▶ **RECORDS PROVIDED**:
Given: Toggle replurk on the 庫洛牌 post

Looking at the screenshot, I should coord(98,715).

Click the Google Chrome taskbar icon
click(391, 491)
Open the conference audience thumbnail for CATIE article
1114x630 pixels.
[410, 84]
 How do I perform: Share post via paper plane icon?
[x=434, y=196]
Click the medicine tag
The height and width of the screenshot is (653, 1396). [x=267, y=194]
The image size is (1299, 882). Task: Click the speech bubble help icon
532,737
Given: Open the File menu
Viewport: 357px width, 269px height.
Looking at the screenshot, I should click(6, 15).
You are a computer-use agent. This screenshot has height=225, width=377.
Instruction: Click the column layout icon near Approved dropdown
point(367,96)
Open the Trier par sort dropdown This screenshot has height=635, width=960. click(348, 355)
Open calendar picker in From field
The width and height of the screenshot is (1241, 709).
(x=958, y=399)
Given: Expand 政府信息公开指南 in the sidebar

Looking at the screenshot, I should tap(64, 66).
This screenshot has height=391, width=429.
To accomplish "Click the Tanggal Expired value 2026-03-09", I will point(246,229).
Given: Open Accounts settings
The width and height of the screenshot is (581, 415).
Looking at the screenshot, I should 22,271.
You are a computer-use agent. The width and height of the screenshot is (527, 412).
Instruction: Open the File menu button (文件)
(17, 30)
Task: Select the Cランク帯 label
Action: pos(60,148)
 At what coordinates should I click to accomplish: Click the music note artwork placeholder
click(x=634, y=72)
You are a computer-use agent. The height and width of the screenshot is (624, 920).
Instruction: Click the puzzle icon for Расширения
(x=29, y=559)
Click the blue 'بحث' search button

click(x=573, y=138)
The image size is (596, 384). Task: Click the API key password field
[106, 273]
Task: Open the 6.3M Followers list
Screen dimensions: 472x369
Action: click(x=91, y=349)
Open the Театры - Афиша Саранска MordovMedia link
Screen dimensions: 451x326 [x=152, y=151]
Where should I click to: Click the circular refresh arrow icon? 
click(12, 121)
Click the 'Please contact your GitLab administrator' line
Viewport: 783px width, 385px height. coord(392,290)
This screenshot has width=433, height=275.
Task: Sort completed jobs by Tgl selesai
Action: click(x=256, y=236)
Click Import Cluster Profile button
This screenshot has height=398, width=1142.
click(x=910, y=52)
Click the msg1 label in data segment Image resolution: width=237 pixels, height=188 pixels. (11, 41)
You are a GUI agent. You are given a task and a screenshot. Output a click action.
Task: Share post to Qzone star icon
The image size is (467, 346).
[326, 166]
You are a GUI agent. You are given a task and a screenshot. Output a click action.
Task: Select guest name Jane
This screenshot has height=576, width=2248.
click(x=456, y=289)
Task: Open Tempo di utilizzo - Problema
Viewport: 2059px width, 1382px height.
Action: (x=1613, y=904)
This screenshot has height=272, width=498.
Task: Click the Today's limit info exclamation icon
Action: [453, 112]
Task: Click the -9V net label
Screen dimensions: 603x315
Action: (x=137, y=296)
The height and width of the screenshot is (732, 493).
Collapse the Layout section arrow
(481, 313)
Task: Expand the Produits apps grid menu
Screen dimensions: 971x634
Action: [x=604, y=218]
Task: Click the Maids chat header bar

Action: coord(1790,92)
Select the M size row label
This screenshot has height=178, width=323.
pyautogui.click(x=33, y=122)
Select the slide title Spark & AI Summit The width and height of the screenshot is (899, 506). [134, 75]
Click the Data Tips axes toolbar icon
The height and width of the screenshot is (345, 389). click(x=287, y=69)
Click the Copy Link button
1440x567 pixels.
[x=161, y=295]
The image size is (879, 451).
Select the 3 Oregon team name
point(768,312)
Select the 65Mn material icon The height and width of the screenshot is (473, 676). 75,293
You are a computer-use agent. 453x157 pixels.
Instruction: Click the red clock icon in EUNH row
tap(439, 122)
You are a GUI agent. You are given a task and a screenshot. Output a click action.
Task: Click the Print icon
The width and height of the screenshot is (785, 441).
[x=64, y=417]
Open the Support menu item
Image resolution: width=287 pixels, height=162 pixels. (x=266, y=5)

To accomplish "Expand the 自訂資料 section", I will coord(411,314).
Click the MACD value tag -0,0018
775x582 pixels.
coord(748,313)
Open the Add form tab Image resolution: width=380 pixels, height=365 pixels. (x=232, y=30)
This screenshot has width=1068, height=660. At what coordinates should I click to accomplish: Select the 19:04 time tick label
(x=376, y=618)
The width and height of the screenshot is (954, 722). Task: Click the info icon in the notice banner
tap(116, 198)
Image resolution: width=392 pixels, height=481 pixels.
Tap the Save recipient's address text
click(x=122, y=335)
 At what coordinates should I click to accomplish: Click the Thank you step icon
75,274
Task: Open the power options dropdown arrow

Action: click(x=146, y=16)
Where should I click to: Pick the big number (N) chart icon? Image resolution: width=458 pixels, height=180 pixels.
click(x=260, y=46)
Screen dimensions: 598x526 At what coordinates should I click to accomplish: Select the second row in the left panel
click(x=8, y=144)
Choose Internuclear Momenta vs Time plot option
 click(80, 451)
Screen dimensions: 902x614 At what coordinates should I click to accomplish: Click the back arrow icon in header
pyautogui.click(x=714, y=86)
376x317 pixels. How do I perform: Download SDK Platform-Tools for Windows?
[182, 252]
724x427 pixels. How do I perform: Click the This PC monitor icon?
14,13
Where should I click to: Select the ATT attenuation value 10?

▶ **EXERCISE OBJECTIVE**:
Say how many lines contain "computer" in the material above; the number is the whole answer.

▶ **TASK SOLUTION**:
4